### Data to process

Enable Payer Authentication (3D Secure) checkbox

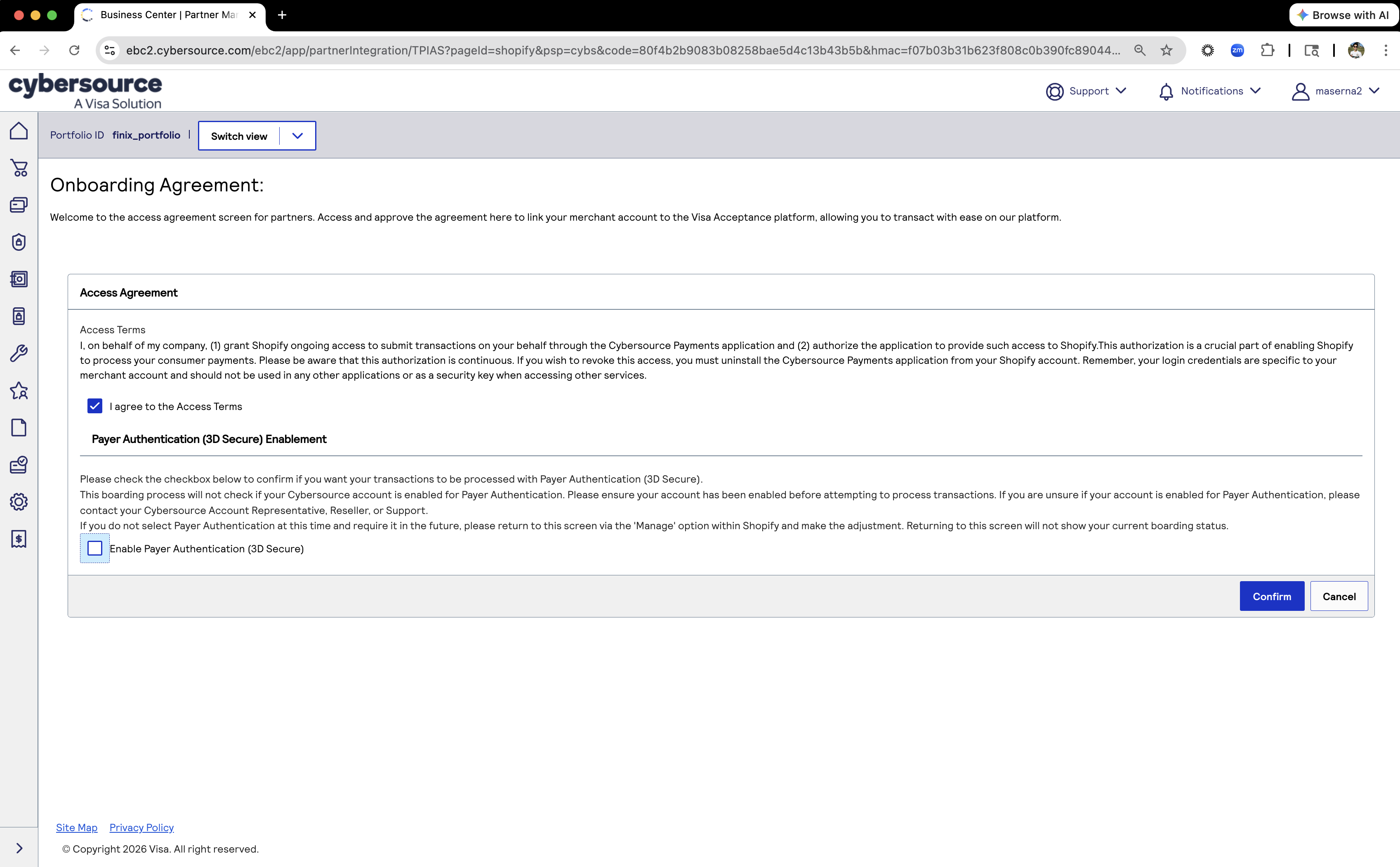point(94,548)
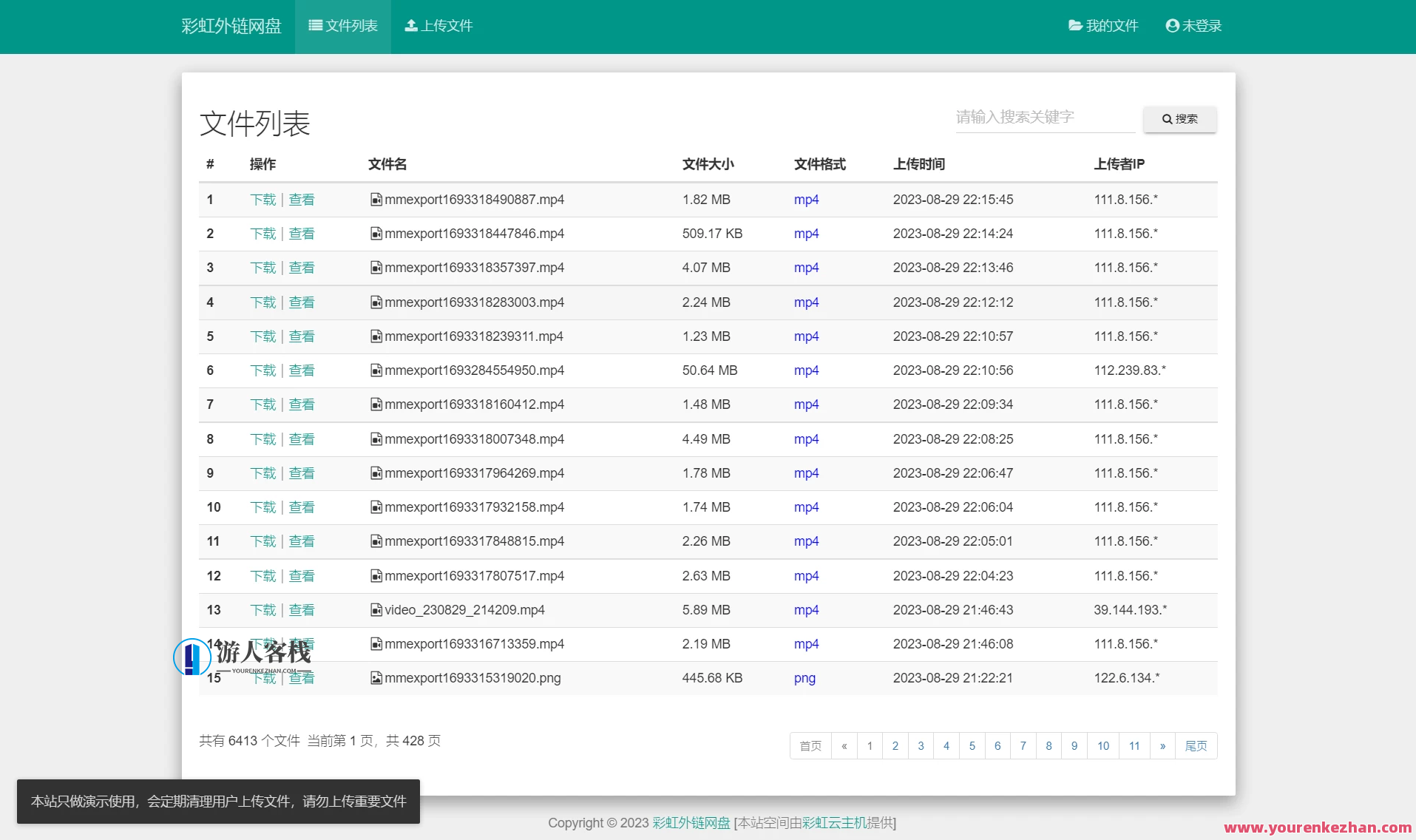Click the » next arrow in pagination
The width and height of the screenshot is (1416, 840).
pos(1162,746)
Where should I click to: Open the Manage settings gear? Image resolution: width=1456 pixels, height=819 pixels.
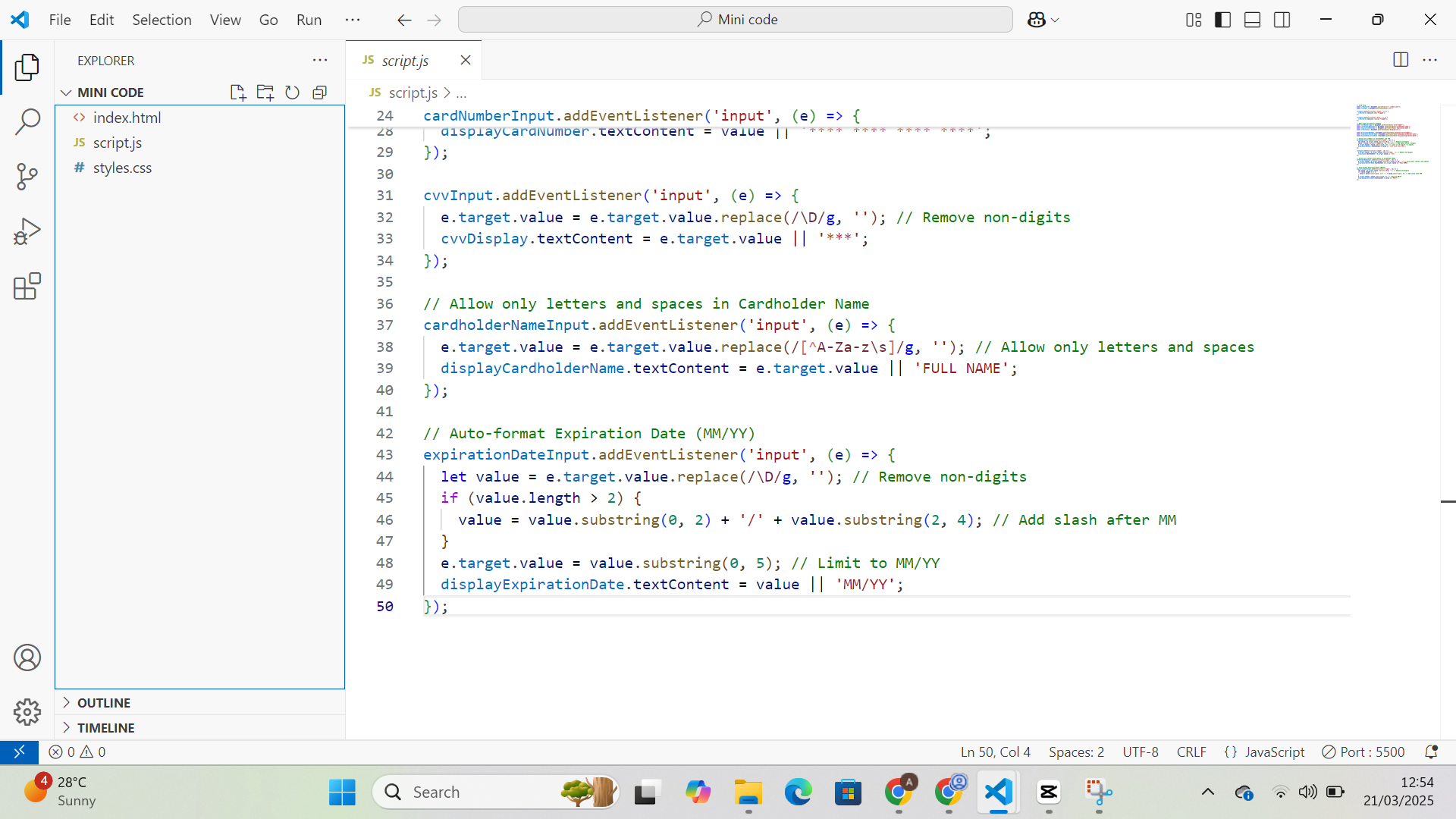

--

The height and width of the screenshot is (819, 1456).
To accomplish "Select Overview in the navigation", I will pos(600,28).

### Problem to work on
In the material above, which lines fall between the one holding "Enable Payer Authentication" and the one holding "Where should I", inclusive? Print exactly those, with the pictures left out.

### Task result
Enable Payer Authentication (3D Secure) checkbox

point(94,548)
Click the » next arrow in pagination
The width and height of the screenshot is (1416, 840).
pos(1162,746)
Where should I click to: Open the Manage settings gear? Image resolution: width=1456 pixels, height=819 pixels.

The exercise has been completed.